So what's special about this database? What properties does it have that are superior to the currently available alternatives? This article is all hype and no substance.
EDIT: GitHub has more information. It's a scalable ordered key-value store (think a distributed version of Berkeley db.) Storage is based on RocksDB (a variant of LevelDB) and consensus is achieved using Raft. The database is written in Go. It's meant to "tolerate disk, machine, rack, and even datacenter failures with minimal latency disruption and no manual intervention."
What's not clear at all is where it sits CAP wise. It says it's available and strongly consistent. Which would be CA, which is not an option (especially for something claiming to be failure tolerant.) It must either sacrifice write availability or consistency in the event of a partition. No idea which way it leans.
> Cockroach provides snapshot isolation (SI) and serializable snapshot isolation (SSI) semantics, allowing externally consistent, lock-free reads and writes--both from an historical snapshot timestamp and from the current wall clock time. SI provides lock-free reads and writes but still allows write skew. SSI eliminates write skew, but introduces a performance hit in the case of a contentious system. SSI is the default isolation; clients must consciously decide to trade correctness for performance. Cockroach implements a limited form of linearalizability, providing ordering for any observer or chain of observers.
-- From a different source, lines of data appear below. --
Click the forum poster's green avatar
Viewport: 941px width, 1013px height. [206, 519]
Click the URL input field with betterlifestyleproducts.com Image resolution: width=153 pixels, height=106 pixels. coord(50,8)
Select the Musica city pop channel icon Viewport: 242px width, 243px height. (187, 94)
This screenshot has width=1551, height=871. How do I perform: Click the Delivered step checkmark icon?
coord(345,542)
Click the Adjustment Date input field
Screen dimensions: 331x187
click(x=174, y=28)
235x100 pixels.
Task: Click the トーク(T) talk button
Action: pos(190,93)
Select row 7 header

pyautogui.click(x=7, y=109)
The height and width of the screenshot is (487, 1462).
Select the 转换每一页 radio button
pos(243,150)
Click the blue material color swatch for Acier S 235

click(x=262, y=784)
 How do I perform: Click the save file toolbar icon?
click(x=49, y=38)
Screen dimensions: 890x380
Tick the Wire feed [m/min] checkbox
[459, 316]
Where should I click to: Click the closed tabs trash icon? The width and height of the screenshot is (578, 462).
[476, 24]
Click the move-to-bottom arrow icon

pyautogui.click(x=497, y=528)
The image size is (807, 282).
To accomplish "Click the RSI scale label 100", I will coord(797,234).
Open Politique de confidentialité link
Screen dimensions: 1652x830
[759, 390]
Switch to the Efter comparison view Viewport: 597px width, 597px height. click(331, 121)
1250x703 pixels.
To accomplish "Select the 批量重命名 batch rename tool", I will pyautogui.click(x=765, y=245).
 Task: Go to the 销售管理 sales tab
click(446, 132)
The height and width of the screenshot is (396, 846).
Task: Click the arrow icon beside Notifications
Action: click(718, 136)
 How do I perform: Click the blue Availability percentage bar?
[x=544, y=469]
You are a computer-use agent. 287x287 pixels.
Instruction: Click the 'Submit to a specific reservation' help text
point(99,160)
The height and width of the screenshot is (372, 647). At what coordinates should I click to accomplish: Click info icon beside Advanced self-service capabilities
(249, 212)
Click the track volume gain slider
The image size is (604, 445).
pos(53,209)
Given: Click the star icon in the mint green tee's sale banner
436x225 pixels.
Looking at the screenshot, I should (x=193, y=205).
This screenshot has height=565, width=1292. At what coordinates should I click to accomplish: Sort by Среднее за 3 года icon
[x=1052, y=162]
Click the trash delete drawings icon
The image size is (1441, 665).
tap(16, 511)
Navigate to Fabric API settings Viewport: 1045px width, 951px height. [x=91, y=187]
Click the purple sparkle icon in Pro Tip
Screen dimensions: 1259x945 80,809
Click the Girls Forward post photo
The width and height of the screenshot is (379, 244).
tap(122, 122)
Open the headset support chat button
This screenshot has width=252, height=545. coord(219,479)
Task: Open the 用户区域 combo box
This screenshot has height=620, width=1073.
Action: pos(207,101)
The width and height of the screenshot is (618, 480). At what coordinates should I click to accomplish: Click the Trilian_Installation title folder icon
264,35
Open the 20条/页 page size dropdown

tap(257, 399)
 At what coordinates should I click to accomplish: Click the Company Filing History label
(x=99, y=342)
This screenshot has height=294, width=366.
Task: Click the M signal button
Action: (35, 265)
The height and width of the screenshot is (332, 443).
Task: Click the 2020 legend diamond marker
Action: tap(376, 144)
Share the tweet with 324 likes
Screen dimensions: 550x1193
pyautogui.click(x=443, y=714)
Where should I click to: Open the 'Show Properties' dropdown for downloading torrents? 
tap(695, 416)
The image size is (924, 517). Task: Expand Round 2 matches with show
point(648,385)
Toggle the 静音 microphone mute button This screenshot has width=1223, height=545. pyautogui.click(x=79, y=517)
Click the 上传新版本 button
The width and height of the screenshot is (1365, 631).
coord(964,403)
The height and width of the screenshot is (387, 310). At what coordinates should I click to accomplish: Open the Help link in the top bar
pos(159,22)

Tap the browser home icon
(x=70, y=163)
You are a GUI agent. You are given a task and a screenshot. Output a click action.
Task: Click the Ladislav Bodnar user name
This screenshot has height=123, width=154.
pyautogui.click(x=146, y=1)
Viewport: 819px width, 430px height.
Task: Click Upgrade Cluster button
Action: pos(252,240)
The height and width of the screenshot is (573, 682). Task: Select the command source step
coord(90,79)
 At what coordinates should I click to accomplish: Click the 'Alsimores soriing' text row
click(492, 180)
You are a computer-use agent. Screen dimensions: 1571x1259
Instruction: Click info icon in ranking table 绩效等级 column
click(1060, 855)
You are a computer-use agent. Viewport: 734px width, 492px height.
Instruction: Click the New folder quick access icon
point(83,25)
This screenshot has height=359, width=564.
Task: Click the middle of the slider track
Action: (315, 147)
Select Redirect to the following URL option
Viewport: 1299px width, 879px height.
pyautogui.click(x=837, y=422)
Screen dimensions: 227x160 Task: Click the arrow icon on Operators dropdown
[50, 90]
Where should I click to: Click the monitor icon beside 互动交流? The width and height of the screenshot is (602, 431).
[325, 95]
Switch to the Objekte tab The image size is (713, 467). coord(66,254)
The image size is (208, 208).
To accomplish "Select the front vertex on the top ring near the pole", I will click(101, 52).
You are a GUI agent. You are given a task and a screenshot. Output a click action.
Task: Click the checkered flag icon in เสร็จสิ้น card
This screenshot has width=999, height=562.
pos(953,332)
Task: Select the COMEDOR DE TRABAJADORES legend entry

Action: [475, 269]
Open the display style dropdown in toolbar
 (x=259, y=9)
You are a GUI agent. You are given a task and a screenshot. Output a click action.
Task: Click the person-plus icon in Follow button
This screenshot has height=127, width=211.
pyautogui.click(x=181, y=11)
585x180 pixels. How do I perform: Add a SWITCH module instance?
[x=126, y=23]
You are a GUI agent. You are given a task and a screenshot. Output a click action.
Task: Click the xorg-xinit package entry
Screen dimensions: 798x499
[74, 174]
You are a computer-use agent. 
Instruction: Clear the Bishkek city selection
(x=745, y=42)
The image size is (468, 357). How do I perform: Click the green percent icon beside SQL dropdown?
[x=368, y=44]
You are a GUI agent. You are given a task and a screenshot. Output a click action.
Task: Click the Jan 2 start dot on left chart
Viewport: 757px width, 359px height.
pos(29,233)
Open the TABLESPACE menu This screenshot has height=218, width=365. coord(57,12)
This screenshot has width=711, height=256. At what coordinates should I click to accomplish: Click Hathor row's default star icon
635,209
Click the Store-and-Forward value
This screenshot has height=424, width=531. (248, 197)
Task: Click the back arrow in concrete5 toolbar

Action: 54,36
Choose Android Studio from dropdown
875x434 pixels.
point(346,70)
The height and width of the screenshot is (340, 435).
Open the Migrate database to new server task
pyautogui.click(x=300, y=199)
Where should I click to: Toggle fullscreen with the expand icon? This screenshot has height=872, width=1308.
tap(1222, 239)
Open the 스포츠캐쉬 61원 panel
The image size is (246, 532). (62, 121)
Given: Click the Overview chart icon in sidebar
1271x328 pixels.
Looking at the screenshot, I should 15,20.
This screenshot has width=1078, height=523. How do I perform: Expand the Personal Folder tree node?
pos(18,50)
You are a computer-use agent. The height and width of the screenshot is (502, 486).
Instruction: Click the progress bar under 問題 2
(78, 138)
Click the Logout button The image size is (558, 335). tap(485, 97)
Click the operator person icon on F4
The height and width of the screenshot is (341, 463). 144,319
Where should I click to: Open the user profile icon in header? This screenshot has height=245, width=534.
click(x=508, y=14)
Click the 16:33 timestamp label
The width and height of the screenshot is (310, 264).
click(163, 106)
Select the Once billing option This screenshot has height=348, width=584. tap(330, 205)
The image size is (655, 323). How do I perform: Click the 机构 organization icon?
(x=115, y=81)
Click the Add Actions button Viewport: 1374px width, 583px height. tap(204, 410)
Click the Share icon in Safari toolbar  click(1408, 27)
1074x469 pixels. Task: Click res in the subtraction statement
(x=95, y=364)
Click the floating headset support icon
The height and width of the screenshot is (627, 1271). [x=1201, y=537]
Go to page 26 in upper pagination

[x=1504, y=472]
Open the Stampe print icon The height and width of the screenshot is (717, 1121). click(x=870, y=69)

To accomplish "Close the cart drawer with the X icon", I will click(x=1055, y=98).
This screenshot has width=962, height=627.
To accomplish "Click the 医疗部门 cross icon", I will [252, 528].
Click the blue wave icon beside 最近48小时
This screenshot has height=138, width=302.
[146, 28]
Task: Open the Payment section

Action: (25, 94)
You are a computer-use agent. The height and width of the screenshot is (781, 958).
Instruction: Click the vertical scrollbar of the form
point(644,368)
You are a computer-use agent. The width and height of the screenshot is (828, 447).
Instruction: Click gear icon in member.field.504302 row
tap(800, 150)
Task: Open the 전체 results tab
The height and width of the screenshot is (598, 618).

Either you use a strongly consistent mode that can have poor performance under contention, or a strongly consistent mode that will have good performance under contention but lots of failed transactions. So you get to decide on performance vs availability.
To answer your question, it sacrifices availability, not consistency. It's an MVCC, after all.
In my opinion, one of the most profound ideas in Spanner is the introduction of TrueTime API and the guarantee provided in the implementation. I wonder if this project is going to have something similar?
From the description, it sounds like they're not at the moment. Instead, they seem to be aiming for the globally replicated, consistent, SQL-supporting features. Nothing wrong with that -- the world could use more geographically-aware database implementations. Seems like they'd be able to make use of the time sync for more efficient replication/failover/transactions in the future when the hardware is more widely available.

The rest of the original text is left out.